I hope you either find a way to keep real friendships - that seems to me to be the main thing here - that recognise you for you, not some stereotype that you'd love to fit in to. I hope with time you can be glad of no more babies, though I see a newborn now and feel real pangs, so I am not trying to say it's easy.

I hope you and dd have some lovely last summer before school memories over the next weeks.

MadBadandDangerousToKnow Wed 19-Aug-09 16:50:20

I can identify with a lot of what OP says. I was the first of my circle of mummy friends to leave the baby zone too - partly because I knew from the outset that I wouldn't be having any more babies, so leaving the zone was a psychological thing as much as anything else.

I think it's inevitable that some friendships made in the baby zone will last, while others won't. Cherish the ones that do, as these will be the people with whom you have a bond that's more than just having a child of the same age, nice though that is.

Acinonyx Wed 19-Aug-09 19:43:56

I wonder which friendships will endure and which won't. I'm not sure I could predict that. 4 years ago, I wouldn't have predicted which of the other mums I would have got on with best.

I'm actually looking forward to dd starting school - it's exciting. I think I'm more of a child-mummy than a baby-mummy.

ProfYaffle Wed 19-Aug-09 19:48:46

I understand what you mean. My dd1 started school last September and I found the transition from 'mum of pre-schooler' to 'mum of schoolchild' quite a step change and I also have 2yo dd2!

You will probably find your social life changes and may get to know other Mums at school, that's certainly my experience.

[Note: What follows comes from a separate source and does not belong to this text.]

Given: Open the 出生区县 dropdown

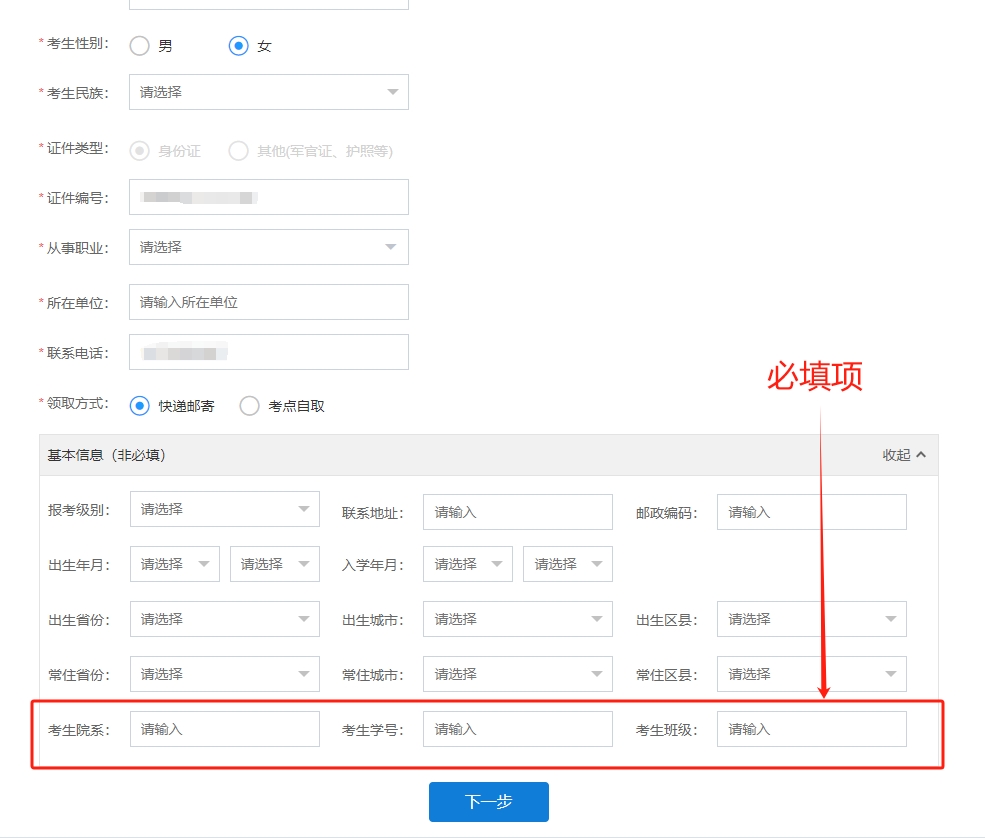Looking at the screenshot, I should tap(811, 619).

MadBadandDangerousToKnow Wed 19-Aug-09 20:48:54

I think it is in some ways easier to make friends once your child starts school, as you have longer in which to get to know people (although in that respect I shot myself in the foot when we moved dd to a different school).

I was besotted with dd when she was a baby but I too think I'm really more of a child mummy. I like being able to have a real conversation with her. Tonight, at her instigation: why are some people right-handed and some left-handed? Neuroscience for the under-10s!

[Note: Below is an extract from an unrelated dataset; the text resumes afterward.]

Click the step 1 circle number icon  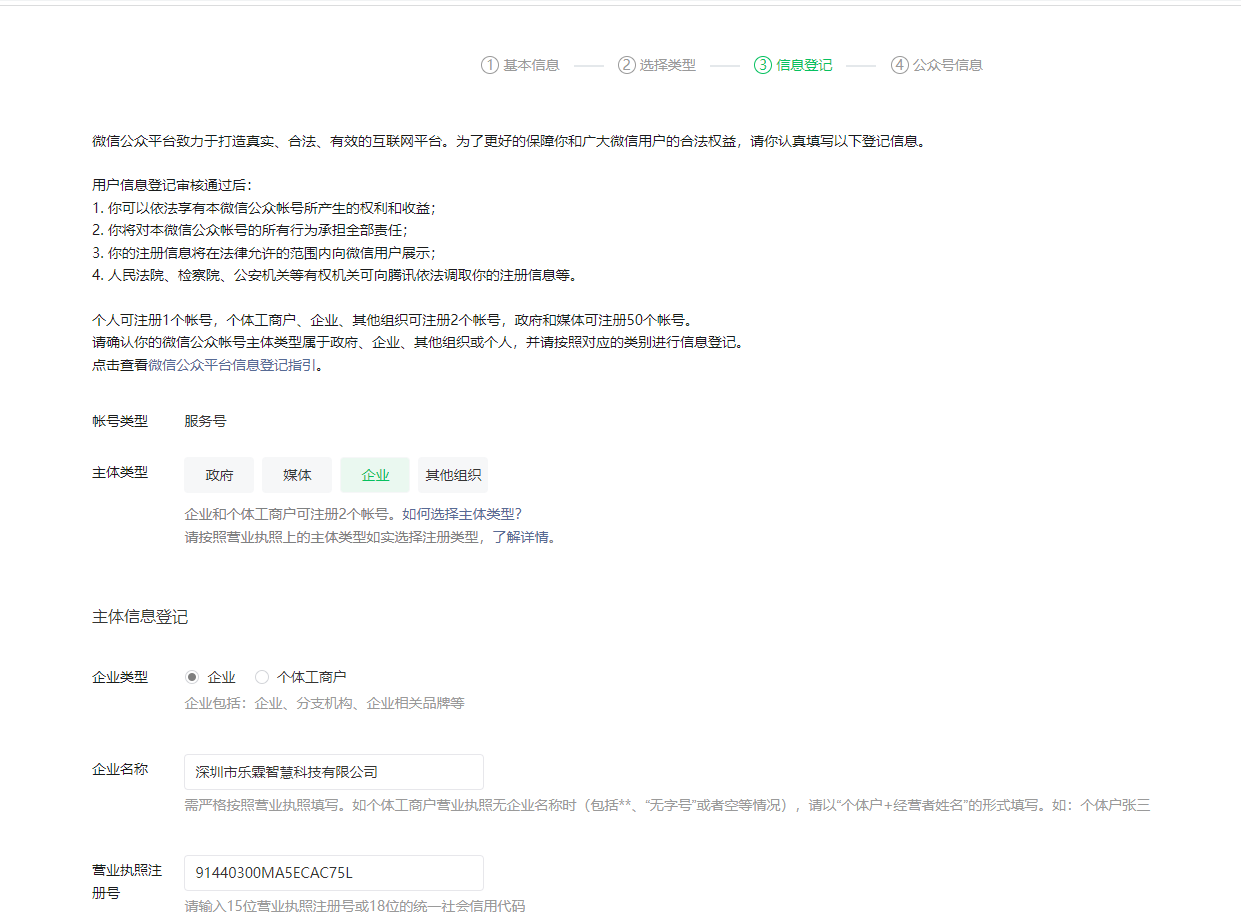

paisleyleaf Wed 19-Aug-09 21:00:40

I'm having very much similar feelings as you Acinonyx. DD starts school sept, is an only as we've been unable to have another. It's the end of and era, and for me the past 4 years have been among the best of my life.
I'm going to start doing some hours at the preschool from sept, around part time shifts at my real job, as I don't feel ready to move on. Sometimes I think that's sad as DD's having to move on and I'm not.